• [Listed entries]:
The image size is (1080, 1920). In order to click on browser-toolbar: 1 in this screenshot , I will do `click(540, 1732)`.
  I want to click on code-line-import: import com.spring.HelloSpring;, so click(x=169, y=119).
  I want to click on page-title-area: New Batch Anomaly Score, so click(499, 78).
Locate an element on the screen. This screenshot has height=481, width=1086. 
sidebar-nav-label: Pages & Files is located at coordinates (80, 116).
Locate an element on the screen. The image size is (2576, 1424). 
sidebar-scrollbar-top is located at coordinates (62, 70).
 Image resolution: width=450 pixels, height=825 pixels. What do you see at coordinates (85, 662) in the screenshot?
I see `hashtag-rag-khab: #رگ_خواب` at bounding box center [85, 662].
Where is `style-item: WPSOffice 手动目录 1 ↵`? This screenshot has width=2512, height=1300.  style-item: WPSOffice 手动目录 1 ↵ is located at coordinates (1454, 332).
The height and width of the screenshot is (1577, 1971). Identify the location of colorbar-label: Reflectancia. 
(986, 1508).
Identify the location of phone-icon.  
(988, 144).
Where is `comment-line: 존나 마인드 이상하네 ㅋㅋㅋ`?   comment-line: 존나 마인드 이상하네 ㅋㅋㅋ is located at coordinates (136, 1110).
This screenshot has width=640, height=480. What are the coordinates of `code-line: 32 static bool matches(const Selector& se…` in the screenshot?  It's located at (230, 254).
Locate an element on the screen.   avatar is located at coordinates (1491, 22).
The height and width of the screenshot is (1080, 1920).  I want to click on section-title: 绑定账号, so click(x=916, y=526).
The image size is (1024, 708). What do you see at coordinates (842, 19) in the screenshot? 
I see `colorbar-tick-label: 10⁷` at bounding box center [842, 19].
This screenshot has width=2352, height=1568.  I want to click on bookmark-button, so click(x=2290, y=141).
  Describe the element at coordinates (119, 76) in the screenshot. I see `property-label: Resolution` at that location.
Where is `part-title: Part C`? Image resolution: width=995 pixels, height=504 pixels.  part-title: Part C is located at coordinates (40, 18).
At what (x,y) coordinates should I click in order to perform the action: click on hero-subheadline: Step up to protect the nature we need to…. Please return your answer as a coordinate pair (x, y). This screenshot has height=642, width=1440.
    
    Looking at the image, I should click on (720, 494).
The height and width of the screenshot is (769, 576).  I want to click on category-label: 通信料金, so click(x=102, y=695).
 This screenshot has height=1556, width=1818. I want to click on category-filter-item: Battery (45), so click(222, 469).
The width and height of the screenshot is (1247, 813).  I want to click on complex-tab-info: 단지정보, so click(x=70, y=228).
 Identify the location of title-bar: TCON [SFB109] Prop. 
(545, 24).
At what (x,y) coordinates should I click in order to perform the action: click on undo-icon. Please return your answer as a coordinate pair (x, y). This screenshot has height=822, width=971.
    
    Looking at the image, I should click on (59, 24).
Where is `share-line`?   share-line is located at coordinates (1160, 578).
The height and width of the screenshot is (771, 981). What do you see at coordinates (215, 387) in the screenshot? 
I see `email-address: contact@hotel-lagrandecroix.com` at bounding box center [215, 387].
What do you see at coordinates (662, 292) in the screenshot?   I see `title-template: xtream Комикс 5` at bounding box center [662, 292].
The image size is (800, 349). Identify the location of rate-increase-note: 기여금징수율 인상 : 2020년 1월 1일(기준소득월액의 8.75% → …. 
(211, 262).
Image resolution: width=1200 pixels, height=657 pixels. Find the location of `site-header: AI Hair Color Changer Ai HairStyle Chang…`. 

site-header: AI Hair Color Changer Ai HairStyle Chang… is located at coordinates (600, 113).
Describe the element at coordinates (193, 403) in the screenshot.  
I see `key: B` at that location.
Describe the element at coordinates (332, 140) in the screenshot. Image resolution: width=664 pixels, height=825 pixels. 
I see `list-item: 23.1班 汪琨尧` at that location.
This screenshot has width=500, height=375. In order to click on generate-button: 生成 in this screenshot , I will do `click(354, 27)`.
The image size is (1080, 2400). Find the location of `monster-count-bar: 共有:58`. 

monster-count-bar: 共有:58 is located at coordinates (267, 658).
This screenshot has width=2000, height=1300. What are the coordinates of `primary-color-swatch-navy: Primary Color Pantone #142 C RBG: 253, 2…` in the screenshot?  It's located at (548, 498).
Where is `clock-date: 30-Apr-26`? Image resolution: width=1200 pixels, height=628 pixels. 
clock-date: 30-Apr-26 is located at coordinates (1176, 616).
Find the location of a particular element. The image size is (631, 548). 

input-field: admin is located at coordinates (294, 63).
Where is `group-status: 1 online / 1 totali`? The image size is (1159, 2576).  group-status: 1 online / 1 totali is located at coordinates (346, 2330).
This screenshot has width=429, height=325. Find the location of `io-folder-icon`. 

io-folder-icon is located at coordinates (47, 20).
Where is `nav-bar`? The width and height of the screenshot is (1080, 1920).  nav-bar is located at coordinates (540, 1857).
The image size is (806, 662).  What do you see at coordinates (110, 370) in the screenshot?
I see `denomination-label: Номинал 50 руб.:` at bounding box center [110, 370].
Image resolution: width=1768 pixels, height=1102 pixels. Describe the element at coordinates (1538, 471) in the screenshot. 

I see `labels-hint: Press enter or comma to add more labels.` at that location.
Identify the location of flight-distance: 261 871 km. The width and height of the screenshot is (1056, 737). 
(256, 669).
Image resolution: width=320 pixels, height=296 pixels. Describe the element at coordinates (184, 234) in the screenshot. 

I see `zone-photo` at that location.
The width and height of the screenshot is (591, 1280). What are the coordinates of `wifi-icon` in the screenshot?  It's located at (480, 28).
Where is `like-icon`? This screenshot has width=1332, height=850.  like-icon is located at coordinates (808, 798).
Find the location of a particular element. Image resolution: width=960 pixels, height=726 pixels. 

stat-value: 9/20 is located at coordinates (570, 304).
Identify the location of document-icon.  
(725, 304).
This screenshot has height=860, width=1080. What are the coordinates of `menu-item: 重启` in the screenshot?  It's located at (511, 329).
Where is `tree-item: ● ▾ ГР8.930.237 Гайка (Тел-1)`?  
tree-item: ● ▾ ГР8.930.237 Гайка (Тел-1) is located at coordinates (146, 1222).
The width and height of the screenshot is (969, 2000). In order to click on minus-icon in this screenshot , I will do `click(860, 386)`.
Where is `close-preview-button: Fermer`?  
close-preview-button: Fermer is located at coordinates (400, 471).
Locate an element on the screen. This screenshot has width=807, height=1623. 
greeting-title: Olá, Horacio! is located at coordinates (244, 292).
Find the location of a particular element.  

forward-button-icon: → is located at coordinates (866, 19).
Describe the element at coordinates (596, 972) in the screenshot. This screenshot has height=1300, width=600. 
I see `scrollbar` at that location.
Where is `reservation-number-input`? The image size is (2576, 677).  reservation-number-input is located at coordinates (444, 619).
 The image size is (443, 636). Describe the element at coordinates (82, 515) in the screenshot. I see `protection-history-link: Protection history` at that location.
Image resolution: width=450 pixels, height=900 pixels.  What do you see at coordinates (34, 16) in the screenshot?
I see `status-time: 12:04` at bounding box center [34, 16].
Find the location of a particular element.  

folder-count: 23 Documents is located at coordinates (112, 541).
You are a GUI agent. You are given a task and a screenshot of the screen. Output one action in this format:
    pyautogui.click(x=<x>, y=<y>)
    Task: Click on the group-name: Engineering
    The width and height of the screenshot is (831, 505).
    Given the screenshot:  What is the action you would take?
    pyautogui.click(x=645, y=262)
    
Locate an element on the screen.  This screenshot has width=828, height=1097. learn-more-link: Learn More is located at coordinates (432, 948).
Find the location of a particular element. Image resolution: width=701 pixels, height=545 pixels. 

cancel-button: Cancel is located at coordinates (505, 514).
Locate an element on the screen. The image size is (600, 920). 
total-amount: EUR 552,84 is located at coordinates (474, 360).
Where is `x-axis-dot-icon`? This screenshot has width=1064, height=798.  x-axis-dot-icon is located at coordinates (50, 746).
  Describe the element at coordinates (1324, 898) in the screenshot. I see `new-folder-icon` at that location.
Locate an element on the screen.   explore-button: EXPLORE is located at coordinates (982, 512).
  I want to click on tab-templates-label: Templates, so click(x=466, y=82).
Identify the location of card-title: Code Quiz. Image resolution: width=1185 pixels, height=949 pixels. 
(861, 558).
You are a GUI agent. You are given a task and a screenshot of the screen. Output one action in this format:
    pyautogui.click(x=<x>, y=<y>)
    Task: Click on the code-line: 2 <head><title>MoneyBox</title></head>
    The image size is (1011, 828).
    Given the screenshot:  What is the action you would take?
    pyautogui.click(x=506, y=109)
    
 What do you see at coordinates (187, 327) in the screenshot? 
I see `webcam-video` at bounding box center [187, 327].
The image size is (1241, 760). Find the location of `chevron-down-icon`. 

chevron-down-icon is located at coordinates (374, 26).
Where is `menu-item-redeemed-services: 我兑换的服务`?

• [Your assignment]:
In the records, rewrite the lines from the one with "Identify the location of document-icon." to the one with "close-preview-button: Fermer is", renaming "screenshot" to "capture" and leaving everything else unchanged. Return only those lines.

• [Exercise solution]:
Identify the location of document-icon.  
(725, 304).
This capture has height=860, width=1080. What are the coordinates of `menu-item: 重启` in the capture?  It's located at (511, 329).
Where is `tree-item: ● ▾ ГР8.930.237 Гайка (Тел-1)`?  
tree-item: ● ▾ ГР8.930.237 Гайка (Тел-1) is located at coordinates (146, 1222).
The width and height of the capture is (969, 2000). In order to click on minus-icon in this capture , I will do `click(860, 386)`.
Where is `close-preview-button: Fermer`?  
close-preview-button: Fermer is located at coordinates (400, 471).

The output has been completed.